_Assigned task_.
Please print each record that follows precisely as it appears.

_Data_.
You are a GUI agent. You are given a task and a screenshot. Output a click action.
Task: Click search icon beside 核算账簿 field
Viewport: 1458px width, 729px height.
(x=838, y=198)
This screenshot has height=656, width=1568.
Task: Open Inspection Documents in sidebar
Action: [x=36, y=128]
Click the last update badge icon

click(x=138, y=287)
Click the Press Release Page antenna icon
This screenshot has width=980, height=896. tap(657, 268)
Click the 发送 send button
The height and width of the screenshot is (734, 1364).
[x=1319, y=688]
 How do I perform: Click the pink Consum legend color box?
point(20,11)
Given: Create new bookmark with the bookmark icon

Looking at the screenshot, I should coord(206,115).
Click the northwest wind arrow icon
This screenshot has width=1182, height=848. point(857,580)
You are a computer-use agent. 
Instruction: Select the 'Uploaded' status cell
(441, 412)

_Result below_.
You are a GUI agent. You are given a task and a screenshot. Output a click action.
Task: Click search icon beside 核算账簿 field
Viewport: 1458px width, 729px height.
(x=838, y=198)
This screenshot has height=656, width=1568.
Task: Open Inspection Documents in sidebar
Action: [x=36, y=128]
Click the last update badge icon

click(x=138, y=287)
Click the Press Release Page antenna icon
This screenshot has width=980, height=896. tap(657, 268)
Click the 发送 send button
The height and width of the screenshot is (734, 1364).
[x=1319, y=688]
 How do I perform: Click the pink Consum legend color box?
point(20,11)
Given: Create new bookmark with the bookmark icon

Looking at the screenshot, I should coord(206,115).
Click the northwest wind arrow icon
This screenshot has width=1182, height=848. point(857,580)
You are a computer-use agent. 
Instruction: Select the 'Uploaded' status cell
(441, 412)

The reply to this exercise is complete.